Working on Christmas Day in a hospice: ”We have a great laugh”

Who keeps the world turning while you are eating turkey and knocking back the New Year spirits? ELL finds out.


Annie Marchelle. Photo: Lynn Enright

Annie Marchelle, 49, oversees the catering at St. Joseph’s Hospice in Hackney.  She is used to working on Christmas Day

“People think it might be morbid or something but it’s not; it’s actually a fun, nice place to work. We have a great laugh in here and we have lots of community events. We even do weddings.

They call me and Sister Hilary the J-Los of the hospice because we’re the wedding planners. We’ve had a few weddings this year – an interfaith wedding and a civil ceremony where two men got married. We had a wedding where the groom died two days after but the family had so many memories from it. They were able to treasure that.

On Christmas day I’ve got to be in for 6.30am but I’m only coming from up the road so it will only take five minutes. There’s no traffic. My girlfriend will come in and spend Christmas Day here too. She knows the hospice as well.

Usually there is a lot of staff but there’s a skeleton service on Christmas Day.  I don’t usually cook because I’m the general manager but I do on Christmas Day because a lot of the other catering staff live far away and couldn’t get in without the tube or public transport.

I’ll start preparing breakfasts as soon as I get in. There’ll be a full English option and a cold breakfast too. There are 25 nuns and Father Rufus so they’ll all need to be fed as well as the patients. And whichever staff are around – domestic staff, nurses, carers and maybe the on-call doctor. After breakfast I’ll start on the main event – Christmas lunch. Somebody has donated a massive turkey and we have a turkey crown too.

We’ll use my mother’s stuffing recipe. She died here 11 years ago. I’m from Hackney, you see. But I’d lived in Italy, France, Scotland and Hove before I came back to Hackney and started working here two years ago. My aunt worked in the laundry here around 30 years ago so I did have ties to it. I’d worked in catering for years, but in football stadiums and hotels and that – never in a hospice. But it’s so fulfilling.

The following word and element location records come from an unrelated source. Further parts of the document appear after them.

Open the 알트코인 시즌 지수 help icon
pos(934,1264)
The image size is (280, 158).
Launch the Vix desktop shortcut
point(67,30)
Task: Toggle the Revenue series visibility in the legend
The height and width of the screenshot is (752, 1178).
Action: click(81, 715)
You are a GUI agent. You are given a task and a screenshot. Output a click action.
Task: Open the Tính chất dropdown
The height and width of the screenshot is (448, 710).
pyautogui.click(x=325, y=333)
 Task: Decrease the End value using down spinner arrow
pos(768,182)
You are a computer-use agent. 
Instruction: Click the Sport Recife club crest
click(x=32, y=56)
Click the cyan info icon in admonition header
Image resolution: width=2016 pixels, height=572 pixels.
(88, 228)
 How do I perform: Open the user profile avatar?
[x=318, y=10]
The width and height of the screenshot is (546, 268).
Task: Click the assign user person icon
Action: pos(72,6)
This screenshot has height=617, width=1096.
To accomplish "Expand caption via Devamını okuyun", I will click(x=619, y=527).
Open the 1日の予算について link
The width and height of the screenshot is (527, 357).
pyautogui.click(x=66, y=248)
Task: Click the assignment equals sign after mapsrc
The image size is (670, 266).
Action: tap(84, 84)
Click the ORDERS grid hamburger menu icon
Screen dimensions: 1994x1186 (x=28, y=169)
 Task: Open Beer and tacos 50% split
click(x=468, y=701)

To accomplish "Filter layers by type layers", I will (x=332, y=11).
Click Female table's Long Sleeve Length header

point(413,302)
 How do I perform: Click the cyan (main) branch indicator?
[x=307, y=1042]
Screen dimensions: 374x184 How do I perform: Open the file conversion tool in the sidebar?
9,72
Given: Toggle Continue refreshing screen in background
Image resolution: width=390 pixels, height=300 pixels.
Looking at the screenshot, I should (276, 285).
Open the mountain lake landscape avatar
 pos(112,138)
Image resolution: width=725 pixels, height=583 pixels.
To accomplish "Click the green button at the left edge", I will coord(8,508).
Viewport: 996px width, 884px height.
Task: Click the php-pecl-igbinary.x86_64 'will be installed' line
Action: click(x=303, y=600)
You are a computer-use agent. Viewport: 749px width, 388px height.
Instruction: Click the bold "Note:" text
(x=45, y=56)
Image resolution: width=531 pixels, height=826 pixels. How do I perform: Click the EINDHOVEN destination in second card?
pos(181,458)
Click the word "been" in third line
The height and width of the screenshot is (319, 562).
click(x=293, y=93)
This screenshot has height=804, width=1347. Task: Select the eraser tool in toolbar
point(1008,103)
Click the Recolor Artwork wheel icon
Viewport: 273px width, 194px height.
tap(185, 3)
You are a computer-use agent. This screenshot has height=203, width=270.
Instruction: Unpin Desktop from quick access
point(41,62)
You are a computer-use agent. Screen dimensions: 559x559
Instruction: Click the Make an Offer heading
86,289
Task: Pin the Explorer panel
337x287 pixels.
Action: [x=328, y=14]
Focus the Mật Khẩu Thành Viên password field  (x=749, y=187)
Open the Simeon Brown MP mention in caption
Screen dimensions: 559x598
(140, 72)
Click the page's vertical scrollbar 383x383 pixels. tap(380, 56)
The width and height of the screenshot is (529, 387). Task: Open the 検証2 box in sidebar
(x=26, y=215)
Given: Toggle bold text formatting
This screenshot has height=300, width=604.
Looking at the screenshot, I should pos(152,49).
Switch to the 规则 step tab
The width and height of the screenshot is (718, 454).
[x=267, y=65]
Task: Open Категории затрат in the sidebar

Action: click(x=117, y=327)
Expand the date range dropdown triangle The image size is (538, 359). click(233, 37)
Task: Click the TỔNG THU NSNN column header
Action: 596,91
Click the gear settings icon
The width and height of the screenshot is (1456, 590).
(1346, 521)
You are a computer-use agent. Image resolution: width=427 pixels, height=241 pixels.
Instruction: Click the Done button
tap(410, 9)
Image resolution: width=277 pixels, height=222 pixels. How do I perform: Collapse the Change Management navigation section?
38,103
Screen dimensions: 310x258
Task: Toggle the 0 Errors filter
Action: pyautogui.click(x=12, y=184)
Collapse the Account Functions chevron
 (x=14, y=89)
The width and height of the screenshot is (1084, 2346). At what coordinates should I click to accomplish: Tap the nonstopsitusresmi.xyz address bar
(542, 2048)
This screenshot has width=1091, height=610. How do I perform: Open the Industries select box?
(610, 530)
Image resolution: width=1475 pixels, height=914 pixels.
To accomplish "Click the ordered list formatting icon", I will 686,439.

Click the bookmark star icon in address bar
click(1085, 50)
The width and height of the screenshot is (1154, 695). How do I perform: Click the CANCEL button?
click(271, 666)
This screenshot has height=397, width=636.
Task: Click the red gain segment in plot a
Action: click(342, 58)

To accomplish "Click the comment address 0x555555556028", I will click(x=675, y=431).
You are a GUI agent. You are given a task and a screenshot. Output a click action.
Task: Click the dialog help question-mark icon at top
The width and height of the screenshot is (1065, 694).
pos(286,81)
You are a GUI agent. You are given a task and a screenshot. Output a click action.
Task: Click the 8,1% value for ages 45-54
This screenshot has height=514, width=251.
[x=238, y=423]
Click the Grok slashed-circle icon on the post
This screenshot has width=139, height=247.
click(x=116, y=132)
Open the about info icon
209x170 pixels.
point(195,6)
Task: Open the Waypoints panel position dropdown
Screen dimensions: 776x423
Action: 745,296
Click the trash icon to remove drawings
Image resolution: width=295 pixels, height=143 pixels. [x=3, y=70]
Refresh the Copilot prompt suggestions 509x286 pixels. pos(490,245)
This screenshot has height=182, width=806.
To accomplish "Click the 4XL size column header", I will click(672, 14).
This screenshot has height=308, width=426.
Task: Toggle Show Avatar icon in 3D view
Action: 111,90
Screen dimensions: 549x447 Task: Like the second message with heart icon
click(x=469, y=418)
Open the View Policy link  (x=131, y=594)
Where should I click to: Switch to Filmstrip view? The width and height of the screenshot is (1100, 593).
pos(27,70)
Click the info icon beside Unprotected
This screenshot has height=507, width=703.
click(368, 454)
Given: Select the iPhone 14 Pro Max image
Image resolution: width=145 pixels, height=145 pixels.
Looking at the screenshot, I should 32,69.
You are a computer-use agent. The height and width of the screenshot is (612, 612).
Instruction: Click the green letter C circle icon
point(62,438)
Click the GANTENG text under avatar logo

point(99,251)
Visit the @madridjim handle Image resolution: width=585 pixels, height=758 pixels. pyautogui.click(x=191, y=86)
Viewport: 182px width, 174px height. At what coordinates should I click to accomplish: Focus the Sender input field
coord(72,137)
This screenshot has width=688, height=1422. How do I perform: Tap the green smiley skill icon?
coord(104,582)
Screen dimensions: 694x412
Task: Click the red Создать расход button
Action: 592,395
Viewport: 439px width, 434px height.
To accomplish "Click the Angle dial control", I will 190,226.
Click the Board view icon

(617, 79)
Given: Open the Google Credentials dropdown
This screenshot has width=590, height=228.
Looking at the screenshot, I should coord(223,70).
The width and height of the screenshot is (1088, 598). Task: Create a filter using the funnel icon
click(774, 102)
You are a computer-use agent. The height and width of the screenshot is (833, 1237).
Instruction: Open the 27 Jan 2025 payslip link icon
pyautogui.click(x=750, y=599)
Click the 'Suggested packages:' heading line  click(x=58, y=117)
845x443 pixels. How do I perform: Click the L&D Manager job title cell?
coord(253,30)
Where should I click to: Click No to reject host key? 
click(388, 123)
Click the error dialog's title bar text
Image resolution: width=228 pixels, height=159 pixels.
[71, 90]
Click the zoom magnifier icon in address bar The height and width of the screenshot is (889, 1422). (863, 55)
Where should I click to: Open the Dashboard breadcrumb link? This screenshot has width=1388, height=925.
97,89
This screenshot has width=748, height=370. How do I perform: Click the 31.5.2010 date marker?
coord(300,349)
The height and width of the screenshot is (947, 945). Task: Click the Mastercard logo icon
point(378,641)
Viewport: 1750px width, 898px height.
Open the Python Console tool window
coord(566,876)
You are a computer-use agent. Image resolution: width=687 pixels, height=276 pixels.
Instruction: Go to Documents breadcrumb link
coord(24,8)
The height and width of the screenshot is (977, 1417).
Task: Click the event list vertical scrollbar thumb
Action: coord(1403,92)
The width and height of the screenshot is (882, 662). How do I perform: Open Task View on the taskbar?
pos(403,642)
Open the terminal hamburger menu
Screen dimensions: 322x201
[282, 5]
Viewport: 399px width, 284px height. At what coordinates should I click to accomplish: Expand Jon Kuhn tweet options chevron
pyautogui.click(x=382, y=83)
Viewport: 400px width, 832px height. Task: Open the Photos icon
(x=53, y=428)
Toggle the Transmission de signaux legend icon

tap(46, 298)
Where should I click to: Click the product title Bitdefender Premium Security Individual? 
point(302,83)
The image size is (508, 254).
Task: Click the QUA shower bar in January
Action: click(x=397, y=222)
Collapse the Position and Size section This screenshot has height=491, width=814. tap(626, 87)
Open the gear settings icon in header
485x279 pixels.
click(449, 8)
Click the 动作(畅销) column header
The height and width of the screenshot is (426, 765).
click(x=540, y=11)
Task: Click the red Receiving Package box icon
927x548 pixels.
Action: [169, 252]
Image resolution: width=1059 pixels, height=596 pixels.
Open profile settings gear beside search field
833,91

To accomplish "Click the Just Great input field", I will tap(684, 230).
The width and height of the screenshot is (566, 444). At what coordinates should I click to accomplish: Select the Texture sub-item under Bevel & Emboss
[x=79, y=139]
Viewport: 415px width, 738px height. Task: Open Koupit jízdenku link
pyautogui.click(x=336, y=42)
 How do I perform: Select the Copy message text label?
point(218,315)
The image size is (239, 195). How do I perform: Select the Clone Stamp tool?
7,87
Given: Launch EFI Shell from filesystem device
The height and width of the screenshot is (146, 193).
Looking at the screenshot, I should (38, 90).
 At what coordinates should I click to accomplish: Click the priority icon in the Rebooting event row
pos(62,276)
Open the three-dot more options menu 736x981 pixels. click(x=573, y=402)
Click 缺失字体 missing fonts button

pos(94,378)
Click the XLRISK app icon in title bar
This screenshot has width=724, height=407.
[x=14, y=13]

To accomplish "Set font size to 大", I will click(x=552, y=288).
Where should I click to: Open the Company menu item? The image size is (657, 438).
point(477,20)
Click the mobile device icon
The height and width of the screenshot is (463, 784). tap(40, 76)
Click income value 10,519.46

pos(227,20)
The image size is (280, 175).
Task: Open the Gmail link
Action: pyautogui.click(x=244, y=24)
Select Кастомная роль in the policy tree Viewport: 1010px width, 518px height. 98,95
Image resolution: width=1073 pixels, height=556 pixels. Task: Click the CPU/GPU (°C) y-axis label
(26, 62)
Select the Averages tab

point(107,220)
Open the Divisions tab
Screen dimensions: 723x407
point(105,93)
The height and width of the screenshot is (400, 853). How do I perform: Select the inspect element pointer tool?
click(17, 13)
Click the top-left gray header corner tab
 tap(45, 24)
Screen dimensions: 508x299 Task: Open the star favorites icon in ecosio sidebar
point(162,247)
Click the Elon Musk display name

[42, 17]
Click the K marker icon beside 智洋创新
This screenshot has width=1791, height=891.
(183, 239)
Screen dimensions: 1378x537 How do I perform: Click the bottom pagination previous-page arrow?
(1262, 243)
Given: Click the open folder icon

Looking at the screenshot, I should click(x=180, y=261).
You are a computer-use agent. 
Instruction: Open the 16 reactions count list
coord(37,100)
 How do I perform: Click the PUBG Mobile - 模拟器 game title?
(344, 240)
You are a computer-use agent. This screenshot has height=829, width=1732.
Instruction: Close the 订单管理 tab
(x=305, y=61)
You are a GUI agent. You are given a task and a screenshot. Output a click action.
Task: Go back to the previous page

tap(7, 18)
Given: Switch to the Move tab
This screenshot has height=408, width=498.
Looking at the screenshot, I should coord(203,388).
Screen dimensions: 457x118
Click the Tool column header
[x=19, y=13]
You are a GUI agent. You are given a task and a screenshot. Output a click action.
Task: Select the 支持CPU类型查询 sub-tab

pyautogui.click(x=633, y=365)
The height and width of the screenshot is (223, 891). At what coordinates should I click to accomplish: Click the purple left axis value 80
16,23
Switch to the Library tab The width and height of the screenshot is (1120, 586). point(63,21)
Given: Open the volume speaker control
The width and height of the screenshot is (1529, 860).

After we’ve served lunch – the turkey, ham, the works – and all the staff and patients have been fed, I’ll go around with the drinks trolley. I do that every day, not just Christmas Day, because I think it’s important for people to have something nice during the day. I have sherry, port, brandy, red wine, white wine, Guinness and lager. And soft drinks for the non-drinkers. I’ll bring some chocolates that have been donated and we’ll have a laugh and a bit of banter.

I’ll prepare a cold supper and then I’ll get into the car and drive to Blackpool to stay with some friends. I’m not religious – I mean my family were Catholic and I was christened and confirmed and all that – but I’m not religious. I might have a little mass in my head.

We’ll get to Blackpool in the evening. It might take six hours because of the ice. And then I’ll get into my pyjamas and my slippers and have a massive glass of red wine. I’ll be exhausted by then so I’ll go to bed early.

My Christmas day will be on Boxing Day. That’s when I’ll open my presents. And then I’ll have another turkey dinner. I’ll have to cook it because the rest of them can’t cook. I’ll be sick of turkey by then. It feels like I’ve been cooking turkey since the summer – you know for staff Christmas lunches or whatever. In this business Christmas lasts an eternity.”